Wednesday, March 3

PSB slams Putrajaya over RM500 EPF withdrawal announcement


KUCHING: Parti Sarawak Bersatu (PSB) has criticised the federal government for allowing Employees Provident Fund (EPF) contributors from the B40 group to withdraw RM500 a month from Account II of their savings for a period of 12 months starting April this year.

“It is basically telling them to reach into their own pockets and spend what they have,” it said in a press statement issued by the party’s secretary-general George Lo on Tuesday.

PSB said the federal government should instead provide subsidies to reduce the price of basic necessities most needed by the B40 group, even if it means selling the goods at below cost.

The government also needs to help cover their income shortfall until the Covid-19 pandemic is over, in particular daily-paid workers who are now without income, the party added.
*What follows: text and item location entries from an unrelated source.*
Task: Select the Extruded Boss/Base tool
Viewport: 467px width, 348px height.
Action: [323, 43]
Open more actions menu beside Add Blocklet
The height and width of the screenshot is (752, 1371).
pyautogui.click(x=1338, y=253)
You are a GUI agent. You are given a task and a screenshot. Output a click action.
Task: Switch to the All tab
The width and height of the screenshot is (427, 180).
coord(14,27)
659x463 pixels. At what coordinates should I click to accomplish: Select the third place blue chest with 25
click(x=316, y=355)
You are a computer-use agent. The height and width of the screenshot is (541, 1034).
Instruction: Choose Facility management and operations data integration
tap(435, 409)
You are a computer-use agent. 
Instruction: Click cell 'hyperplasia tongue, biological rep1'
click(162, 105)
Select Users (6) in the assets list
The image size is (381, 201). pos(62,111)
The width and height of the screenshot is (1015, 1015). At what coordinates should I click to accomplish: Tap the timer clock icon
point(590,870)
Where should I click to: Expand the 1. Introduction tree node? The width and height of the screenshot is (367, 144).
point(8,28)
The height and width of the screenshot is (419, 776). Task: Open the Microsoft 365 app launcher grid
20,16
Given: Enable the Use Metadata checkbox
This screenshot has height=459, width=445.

“Why is the government not stepping in to help the people and instead asking them to withdraw and spend their own retirement savings now?”

Prime Minister Tan Sri Muhyiddin Yassin on Monday announced that all EPF contributors under 55 years old can withdraw up to RM500 a month from the fund.

This is in addition to the option to reduce contribution rates by four per cent, also starting April this year, which the government hopes will allow workers to have more money in their pockets to buy everyday necessities.

“The EPF is there to provide a safety net for all employees when they retire and are unable to earn an income to sustain themselves.

“It is a long-term savings plan which sees contributions by employees and employers throughout the lifetime of a worker until he retires,” said PSB.

It said reducing contributions and allowing contributors to withdraw their own money will in the long run adversely impact their retirement livelihood, as the savings is effectively hit by a ‘double whammy’ of less input and more output.

“The ones who are most likely to withdraw their EPF savings are the B40 group that the government needs to protect.

“Allowing them withdraw their savings to spend now is therefore not a viable option,” it argued.